HMRC RECEIVED ALMOST 80,000 reports of tax rebate phishing emails last year.
The emails, reported by taxpayers, promise a tax refund in exchange for personal, credit card or banking details. Responding to the emails leads to risks of fraud and the selling-on of the taxpayer's details to criminals.
Taxpayers are tricked into handing over their information by the apparent authenticity of the emails, often linking to clones of HMRC's website.
HMRC closed down 522 illegal sites in 2012. The emails originated from countries including the USA, Russia, Japan and central and eastern Europe.

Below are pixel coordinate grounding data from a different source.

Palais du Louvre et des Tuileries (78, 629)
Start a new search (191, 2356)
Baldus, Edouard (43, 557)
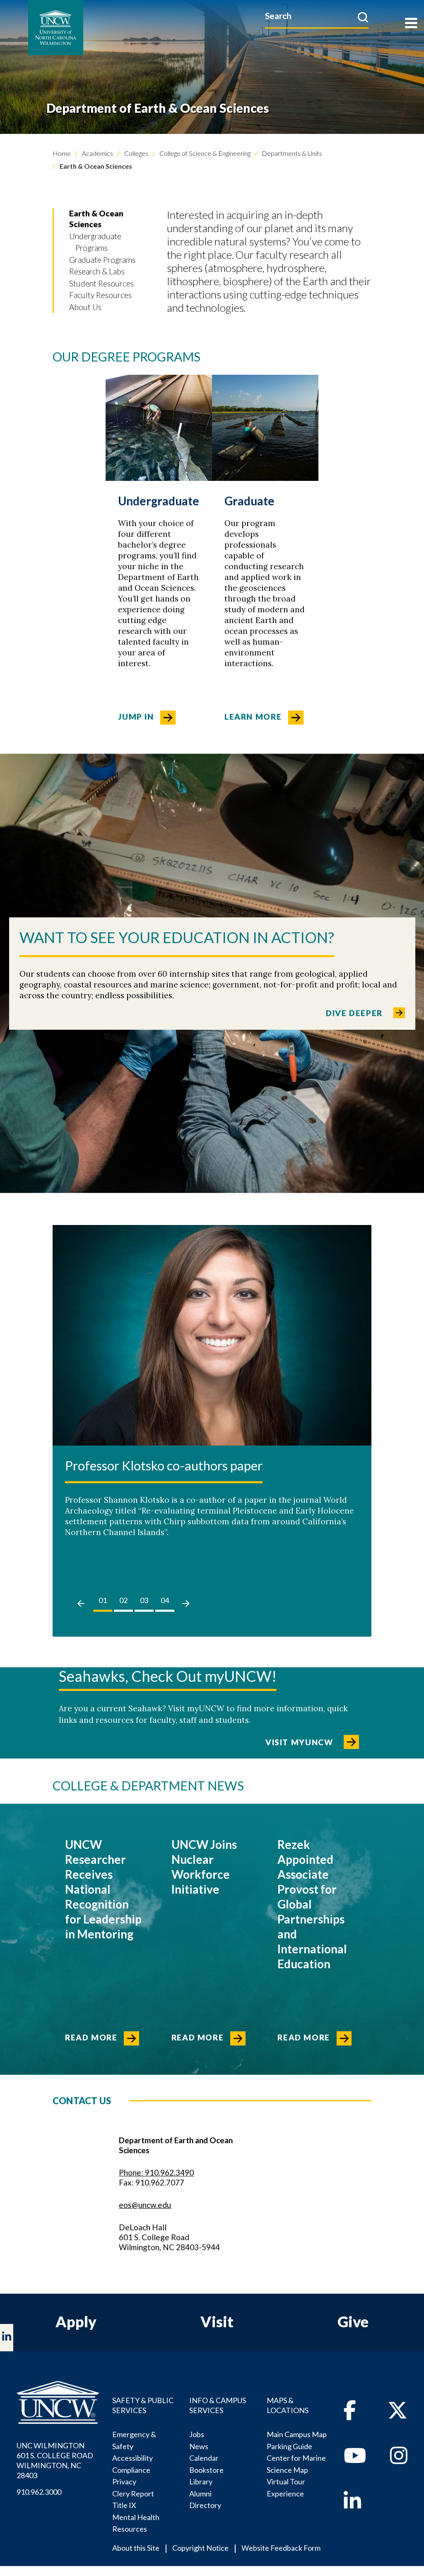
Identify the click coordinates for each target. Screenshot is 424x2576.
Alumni (200, 2493)
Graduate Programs (102, 259)
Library (200, 2481)
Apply (75, 2321)
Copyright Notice (200, 2547)
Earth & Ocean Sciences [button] (96, 219)
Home (62, 153)
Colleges (135, 153)
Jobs (196, 2434)
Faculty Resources (100, 295)
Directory (205, 2505)
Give (353, 2321)
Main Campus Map (297, 2434)
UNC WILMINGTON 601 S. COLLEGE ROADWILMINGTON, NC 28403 (55, 2460)
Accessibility (132, 2457)
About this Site (135, 2547)
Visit (217, 2321)
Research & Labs (97, 271)
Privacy (124, 2481)
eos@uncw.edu (145, 2205)
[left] (80, 1603)
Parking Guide (289, 2446)
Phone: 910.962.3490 (156, 2172)
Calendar (204, 2457)
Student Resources (101, 283)
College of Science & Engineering (204, 153)
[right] (185, 1603)
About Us (85, 307)
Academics (97, 153)
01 (103, 1600)
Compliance (131, 2469)
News (198, 2446)
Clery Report (133, 2493)
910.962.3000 (39, 2491)
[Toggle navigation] (411, 24)
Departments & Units (291, 153)
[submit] (363, 17)
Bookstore (206, 2469)
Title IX (124, 2505)
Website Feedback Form (280, 2547)
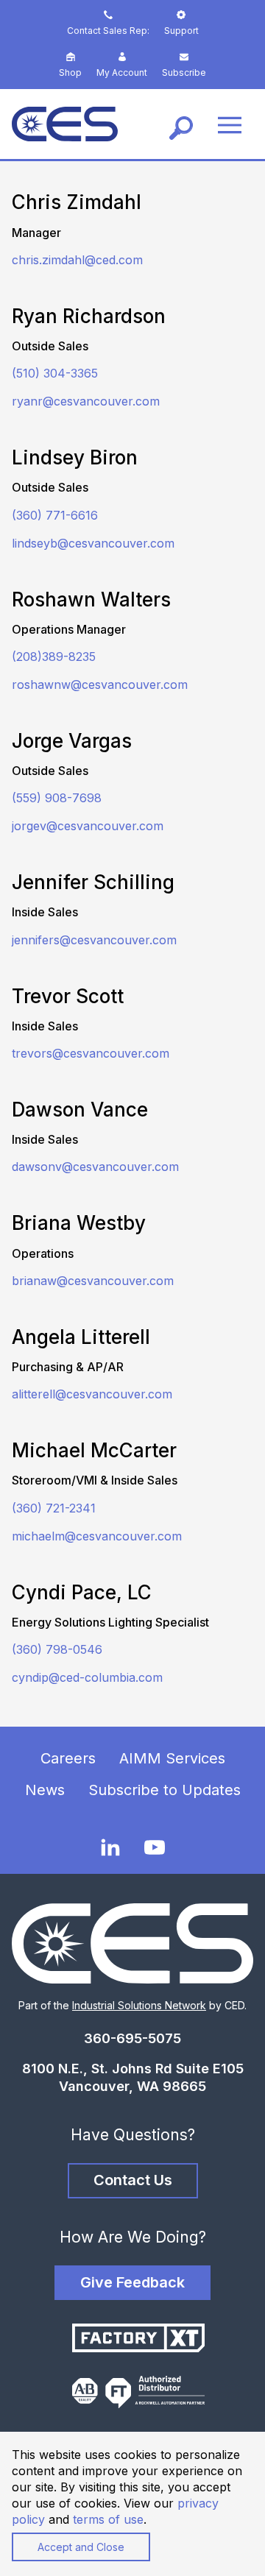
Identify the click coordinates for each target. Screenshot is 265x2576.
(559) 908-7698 (57, 797)
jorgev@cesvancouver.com (87, 825)
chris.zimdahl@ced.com (77, 259)
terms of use (108, 2519)
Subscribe (184, 72)
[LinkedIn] (110, 1847)
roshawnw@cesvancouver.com (100, 684)
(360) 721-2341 (54, 1508)
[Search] (181, 124)
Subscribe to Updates (164, 1790)
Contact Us (132, 2180)
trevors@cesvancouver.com (90, 1053)
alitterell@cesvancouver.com (92, 1394)
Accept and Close (81, 2547)
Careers (68, 1758)
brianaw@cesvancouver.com (93, 1280)
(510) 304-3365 (55, 373)
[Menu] (229, 124)
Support (181, 30)
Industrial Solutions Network (139, 2005)
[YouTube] (154, 1847)
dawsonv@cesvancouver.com (95, 1166)
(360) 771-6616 (55, 515)
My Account (121, 72)
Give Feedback (132, 2282)
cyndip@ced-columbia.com (87, 1677)
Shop (70, 72)
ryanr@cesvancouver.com (86, 401)
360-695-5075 (132, 2038)
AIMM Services (172, 1758)
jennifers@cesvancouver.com (94, 940)
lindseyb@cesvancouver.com (93, 543)
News (45, 1790)
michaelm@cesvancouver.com (97, 1536)
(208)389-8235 (54, 656)
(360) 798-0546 (57, 1649)
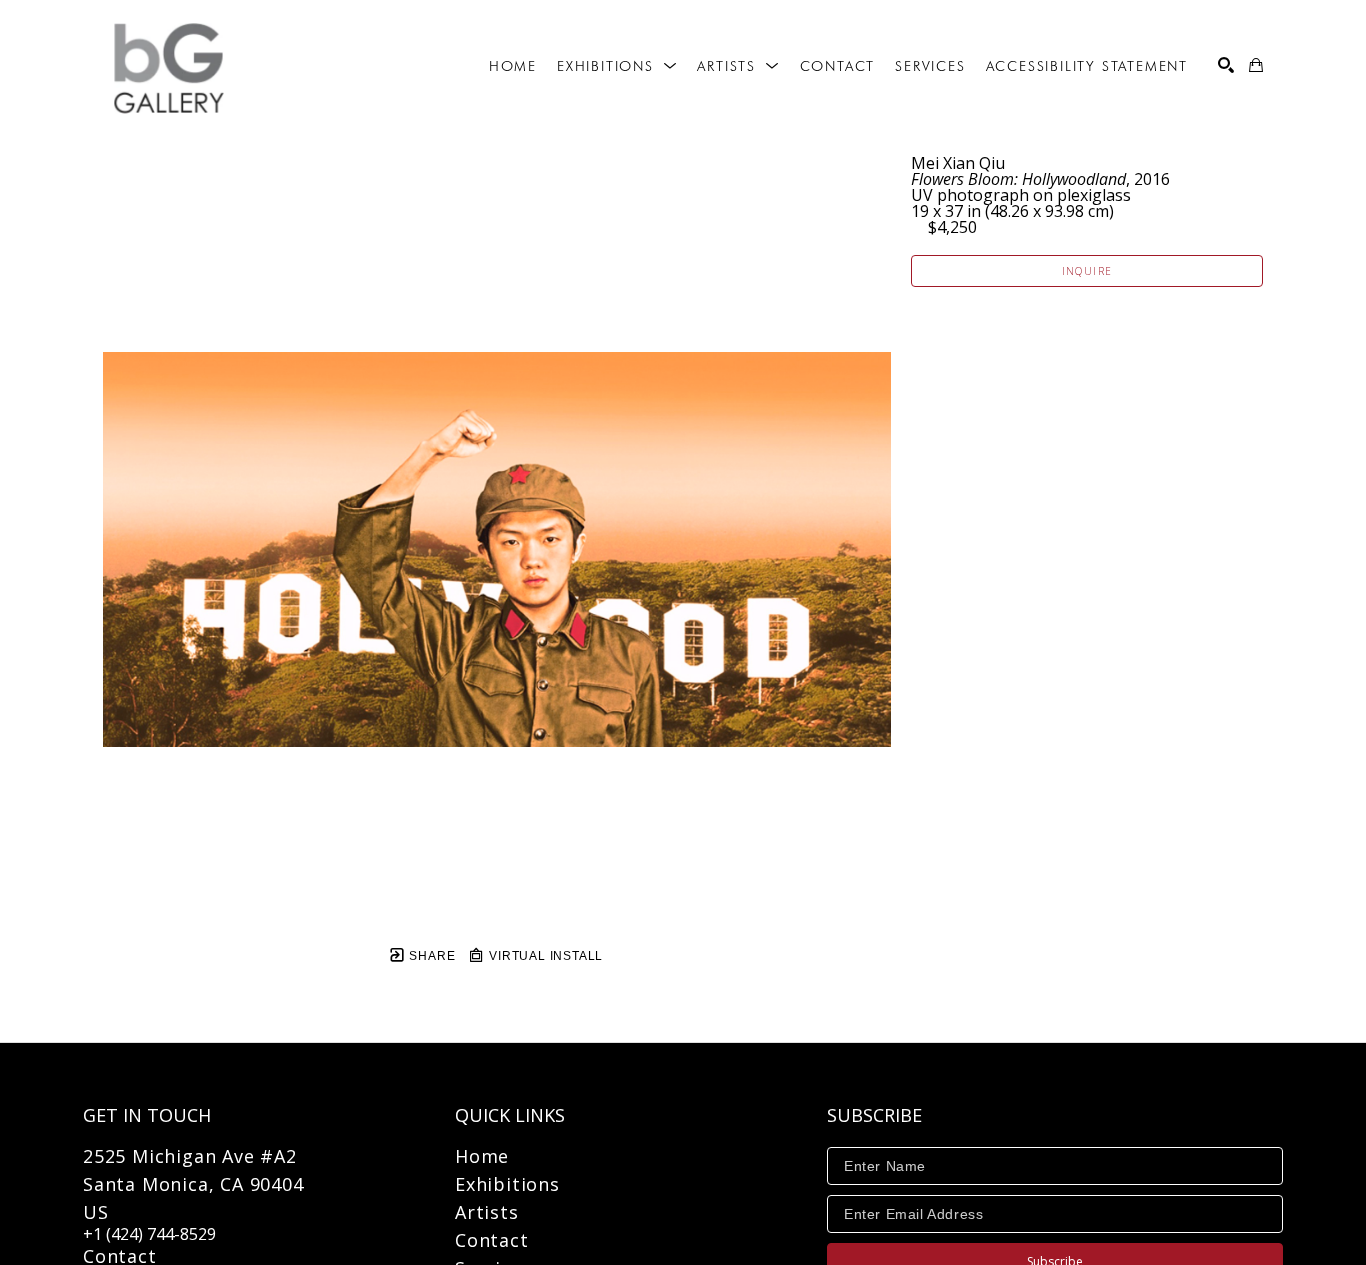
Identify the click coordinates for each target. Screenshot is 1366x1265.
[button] (617, 66)
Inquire (1087, 271)
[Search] (1226, 65)
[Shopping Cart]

Gareth Lloyd, head of digital security for HMRC, said: "HMRC does not email customers about tax refunds - we only ever contact customers who are genuinely due tax back in writing, by post."
Lloyd added that anyone receiving an email offering a tax rebate, claiming to be from HMRC, should delete it permanently.
He said: "HMRC does everything it can to ensure customers are safe online and we are working closely with other law enforcement agencies to target the criminals behind this serious crime."
HMRC advise not clicking on websites or links contained in suspicious emails or opening attachments. They also recommend forwarding suspicious emails to firstname.lastname@example.org.
Further advice is published at www.hmrc.gov.uk/security/index.htm.